RECORDS PROVIDED START

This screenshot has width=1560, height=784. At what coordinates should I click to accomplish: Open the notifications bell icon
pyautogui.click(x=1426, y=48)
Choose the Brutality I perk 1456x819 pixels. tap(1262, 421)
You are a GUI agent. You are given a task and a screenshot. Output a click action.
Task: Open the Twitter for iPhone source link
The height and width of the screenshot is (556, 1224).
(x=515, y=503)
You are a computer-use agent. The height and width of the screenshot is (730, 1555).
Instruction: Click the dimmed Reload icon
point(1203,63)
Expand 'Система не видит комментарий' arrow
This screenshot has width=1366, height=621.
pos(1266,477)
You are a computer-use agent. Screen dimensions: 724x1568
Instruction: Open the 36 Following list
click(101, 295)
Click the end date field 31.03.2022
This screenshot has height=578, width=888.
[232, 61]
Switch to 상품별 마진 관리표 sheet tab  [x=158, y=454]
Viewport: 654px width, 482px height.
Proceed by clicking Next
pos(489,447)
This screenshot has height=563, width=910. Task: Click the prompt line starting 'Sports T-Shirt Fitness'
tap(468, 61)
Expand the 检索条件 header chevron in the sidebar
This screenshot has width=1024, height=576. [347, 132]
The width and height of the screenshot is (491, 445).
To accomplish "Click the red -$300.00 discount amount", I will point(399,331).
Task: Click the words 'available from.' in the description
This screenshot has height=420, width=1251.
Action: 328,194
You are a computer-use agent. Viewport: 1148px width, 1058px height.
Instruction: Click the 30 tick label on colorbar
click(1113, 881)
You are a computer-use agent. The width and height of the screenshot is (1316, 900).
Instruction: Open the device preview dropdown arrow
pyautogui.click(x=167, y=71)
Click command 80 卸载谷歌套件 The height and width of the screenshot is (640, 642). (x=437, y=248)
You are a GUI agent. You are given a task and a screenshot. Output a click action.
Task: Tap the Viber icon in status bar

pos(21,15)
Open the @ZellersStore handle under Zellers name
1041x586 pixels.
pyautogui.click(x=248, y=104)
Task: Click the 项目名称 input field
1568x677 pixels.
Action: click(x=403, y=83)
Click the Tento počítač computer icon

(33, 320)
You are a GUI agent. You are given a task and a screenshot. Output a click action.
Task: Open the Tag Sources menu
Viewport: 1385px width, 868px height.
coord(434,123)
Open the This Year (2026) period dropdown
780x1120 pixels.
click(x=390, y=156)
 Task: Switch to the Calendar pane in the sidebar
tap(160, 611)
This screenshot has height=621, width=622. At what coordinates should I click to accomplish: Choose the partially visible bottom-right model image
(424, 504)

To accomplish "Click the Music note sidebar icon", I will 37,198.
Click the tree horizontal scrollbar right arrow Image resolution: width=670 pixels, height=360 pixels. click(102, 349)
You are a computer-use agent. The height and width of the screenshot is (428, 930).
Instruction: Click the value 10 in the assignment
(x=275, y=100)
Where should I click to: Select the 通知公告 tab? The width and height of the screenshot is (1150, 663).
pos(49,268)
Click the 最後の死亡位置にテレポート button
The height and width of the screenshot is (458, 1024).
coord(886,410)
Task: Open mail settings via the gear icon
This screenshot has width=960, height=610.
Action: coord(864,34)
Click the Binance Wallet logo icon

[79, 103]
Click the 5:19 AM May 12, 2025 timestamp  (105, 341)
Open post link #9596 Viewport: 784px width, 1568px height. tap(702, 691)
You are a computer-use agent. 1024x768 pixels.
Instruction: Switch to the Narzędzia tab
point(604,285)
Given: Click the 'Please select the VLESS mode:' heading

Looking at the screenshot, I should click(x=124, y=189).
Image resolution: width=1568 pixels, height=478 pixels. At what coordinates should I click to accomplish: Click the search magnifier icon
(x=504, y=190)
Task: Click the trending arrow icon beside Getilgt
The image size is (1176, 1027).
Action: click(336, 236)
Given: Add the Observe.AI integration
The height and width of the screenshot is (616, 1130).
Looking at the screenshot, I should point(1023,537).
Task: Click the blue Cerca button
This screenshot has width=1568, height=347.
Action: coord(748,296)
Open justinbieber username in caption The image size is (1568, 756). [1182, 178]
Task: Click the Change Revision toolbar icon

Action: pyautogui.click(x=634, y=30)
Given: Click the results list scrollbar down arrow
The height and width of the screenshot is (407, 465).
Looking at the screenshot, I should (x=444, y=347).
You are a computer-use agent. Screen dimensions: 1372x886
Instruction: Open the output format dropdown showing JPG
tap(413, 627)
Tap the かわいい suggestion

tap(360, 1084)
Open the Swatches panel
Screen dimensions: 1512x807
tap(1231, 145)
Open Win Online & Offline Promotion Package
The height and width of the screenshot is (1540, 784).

RECORDS PROVIDED END

PROBLEM TO WORK ON:
Word for word, copy out the data.

RESULT:
This screenshot has width=1560, height=784. At what coordinates should I click to accomplish: Open the notifications bell icon
pyautogui.click(x=1426, y=48)
Choose the Brutality I perk 1456x819 pixels. tap(1262, 421)
You are a GUI agent. You are given a task and a screenshot. Output a click action.
Task: Open the Twitter for iPhone source link
The height and width of the screenshot is (556, 1224).
(x=515, y=503)
You are a computer-use agent. The height and width of the screenshot is (730, 1555).
Instruction: Click the dimmed Reload icon
point(1203,63)
Expand 'Система не видит комментарий' arrow
This screenshot has width=1366, height=621.
pos(1266,477)
You are a computer-use agent. Screen dimensions: 724x1568
Instruction: Open the 36 Following list
click(101, 295)
Click the end date field 31.03.2022
This screenshot has height=578, width=888.
[232, 61]
Switch to 상품별 마진 관리표 sheet tab  [x=158, y=454]
Viewport: 654px width, 482px height.
Proceed by clicking Next
pos(489,447)
This screenshot has height=563, width=910. Task: Click the prompt line starting 'Sports T-Shirt Fitness'
tap(468, 61)
Expand the 检索条件 header chevron in the sidebar
This screenshot has width=1024, height=576. [347, 132]
The width and height of the screenshot is (491, 445).
To accomplish "Click the red -$300.00 discount amount", I will point(399,331).
Task: Click the words 'available from.' in the description
This screenshot has height=420, width=1251.
Action: 328,194
You are a computer-use agent. Viewport: 1148px width, 1058px height.
Instruction: Click the 30 tick label on colorbar
click(1113, 881)
You are a computer-use agent. The width and height of the screenshot is (1316, 900).
Instruction: Open the device preview dropdown arrow
pyautogui.click(x=167, y=71)
Click command 80 卸载谷歌套件 The height and width of the screenshot is (640, 642). (x=437, y=248)
You are a GUI agent. You are given a task and a screenshot. Output a click action.
Task: Tap the Viber icon in status bar

pos(21,15)
Open the @ZellersStore handle under Zellers name
1041x586 pixels.
pyautogui.click(x=248, y=104)
Task: Click the 项目名称 input field
1568x677 pixels.
Action: click(x=403, y=83)
Click the Tento počítač computer icon

(33, 320)
You are a GUI agent. You are given a task and a screenshot. Output a click action.
Task: Open the Tag Sources menu
Viewport: 1385px width, 868px height.
coord(434,123)
Open the This Year (2026) period dropdown
780x1120 pixels.
click(x=390, y=156)
 Task: Switch to the Calendar pane in the sidebar
tap(160, 611)
This screenshot has height=621, width=622. At what coordinates should I click to accomplish: Choose the partially visible bottom-right model image
(424, 504)

To accomplish "Click the Music note sidebar icon", I will 37,198.
Click the tree horizontal scrollbar right arrow Image resolution: width=670 pixels, height=360 pixels. click(102, 349)
You are a computer-use agent. The height and width of the screenshot is (428, 930).
Instruction: Click the value 10 in the assignment
(x=275, y=100)
Where should I click to: Select the 通知公告 tab? The width and height of the screenshot is (1150, 663).
pos(49,268)
Click the 最後の死亡位置にテレポート button
The height and width of the screenshot is (458, 1024).
coord(886,410)
Task: Open mail settings via the gear icon
This screenshot has width=960, height=610.
Action: coord(864,34)
Click the Binance Wallet logo icon

[79, 103]
Click the 5:19 AM May 12, 2025 timestamp  (105, 341)
Open post link #9596 Viewport: 784px width, 1568px height. tap(702, 691)
You are a computer-use agent. 1024x768 pixels.
Instruction: Switch to the Narzędzia tab
point(604,285)
Given: Click the 'Please select the VLESS mode:' heading

Looking at the screenshot, I should click(x=124, y=189).
Image resolution: width=1568 pixels, height=478 pixels. At what coordinates should I click to accomplish: Click the search magnifier icon
(x=504, y=190)
Task: Click the trending arrow icon beside Getilgt
The image size is (1176, 1027).
Action: click(336, 236)
Given: Add the Observe.AI integration
The height and width of the screenshot is (616, 1130).
Looking at the screenshot, I should point(1023,537).
Task: Click the blue Cerca button
This screenshot has width=1568, height=347.
Action: coord(748,296)
Open justinbieber username in caption The image size is (1568, 756). [1182, 178]
Task: Click the Change Revision toolbar icon

Action: pyautogui.click(x=634, y=30)
Given: Click the results list scrollbar down arrow
The height and width of the screenshot is (407, 465).
Looking at the screenshot, I should (x=444, y=347).
You are a computer-use agent. Screen dimensions: 1372x886
Instruction: Open the output format dropdown showing JPG
tap(413, 627)
Tap the かわいい suggestion

tap(360, 1084)
Open the Swatches panel
Screen dimensions: 1512x807
tap(1231, 145)
Open Win Online & Offline Promotion Package
The height and width of the screenshot is (1540, 784).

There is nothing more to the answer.